Of her waking hours she preferred that hour after supper when, lying prone on the worn carpet, with pencil and paper, just outside the lamp’s yellow circle of light, her youthful imagination kindled and caught fire.

For at that hour the magic of the stove’s glowing eyes transformed the sitting-room chairs to furtive watchers of herself, made of her mother’s work-table a sly and spidery thing on legs, crouching in ambush; bewitched the ancient cottage piano so that its ivory keys menaced her like a row of monstrous teeth.

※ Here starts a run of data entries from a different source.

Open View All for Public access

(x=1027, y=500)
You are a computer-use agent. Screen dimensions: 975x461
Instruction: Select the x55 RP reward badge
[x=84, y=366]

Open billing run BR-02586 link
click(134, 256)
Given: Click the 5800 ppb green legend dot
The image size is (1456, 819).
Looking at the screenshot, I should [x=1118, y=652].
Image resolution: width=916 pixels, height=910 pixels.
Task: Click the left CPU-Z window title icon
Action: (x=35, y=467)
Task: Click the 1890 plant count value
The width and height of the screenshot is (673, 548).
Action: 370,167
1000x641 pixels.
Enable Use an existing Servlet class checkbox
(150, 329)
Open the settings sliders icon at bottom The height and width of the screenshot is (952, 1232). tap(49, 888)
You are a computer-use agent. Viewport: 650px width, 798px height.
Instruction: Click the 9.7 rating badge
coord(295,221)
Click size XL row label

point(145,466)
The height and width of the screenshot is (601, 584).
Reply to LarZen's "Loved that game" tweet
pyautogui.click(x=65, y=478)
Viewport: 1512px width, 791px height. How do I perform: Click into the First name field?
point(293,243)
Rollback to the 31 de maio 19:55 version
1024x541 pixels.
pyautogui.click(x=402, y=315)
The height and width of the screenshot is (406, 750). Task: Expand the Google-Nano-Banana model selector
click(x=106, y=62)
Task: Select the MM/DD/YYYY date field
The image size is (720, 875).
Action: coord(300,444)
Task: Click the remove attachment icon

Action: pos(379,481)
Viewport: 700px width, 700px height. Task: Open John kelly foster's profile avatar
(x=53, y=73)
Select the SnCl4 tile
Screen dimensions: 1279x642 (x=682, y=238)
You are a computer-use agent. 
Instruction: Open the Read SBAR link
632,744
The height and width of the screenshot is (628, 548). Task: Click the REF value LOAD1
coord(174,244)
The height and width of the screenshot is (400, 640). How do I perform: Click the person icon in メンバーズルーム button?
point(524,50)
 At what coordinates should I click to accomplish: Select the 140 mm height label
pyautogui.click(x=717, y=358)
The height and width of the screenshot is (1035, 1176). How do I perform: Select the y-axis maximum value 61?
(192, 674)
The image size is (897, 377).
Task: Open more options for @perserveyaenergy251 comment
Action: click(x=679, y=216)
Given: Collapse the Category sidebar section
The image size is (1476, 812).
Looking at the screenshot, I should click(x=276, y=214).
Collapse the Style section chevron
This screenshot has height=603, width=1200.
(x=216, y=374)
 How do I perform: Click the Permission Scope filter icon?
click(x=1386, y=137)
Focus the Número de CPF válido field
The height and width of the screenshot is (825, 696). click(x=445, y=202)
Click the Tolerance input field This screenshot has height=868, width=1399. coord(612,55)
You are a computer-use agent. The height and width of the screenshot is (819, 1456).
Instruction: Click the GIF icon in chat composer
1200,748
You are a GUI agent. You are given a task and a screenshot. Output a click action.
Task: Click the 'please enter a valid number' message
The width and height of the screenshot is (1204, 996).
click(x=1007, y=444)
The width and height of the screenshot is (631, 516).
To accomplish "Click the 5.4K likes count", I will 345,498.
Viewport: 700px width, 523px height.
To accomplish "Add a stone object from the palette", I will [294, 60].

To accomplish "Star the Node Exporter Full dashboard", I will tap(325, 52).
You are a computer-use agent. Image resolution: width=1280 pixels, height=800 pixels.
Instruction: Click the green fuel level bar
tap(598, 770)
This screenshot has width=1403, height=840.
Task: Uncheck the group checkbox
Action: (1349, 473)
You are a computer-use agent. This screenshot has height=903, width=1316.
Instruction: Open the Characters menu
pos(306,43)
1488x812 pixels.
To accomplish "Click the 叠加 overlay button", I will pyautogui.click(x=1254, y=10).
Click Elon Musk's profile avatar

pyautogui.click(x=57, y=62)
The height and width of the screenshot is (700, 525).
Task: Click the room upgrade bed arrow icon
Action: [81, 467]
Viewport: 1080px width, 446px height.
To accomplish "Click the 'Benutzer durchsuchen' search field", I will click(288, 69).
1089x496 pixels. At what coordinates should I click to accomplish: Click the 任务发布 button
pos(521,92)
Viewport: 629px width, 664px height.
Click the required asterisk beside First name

She adored it all. The tall secretary stared at her with owlish significance. Through that neutral veil where lamplight and shadow meet upon the wall, the engraved portrait of a famous and godly missionary peered down at her out of altered and malicious eyes; the claw-footed, haircloth sofa was a stealthy creature offering to entrap her with wide, inviting arms; three folded umbrellas leaned over the edge of their shadowy stand, looking down at her like scrawny and baleful birds, ready to peck at her with crooked handles. And as for Adoniram, her lank black cat, the child’s restless creative fancy was ever transforming him from goblin into warlock, from hydra to hippogriff, until the earnestness of pretence sent agreeable shivers down her back, and she edged a trifle nearer to her mother.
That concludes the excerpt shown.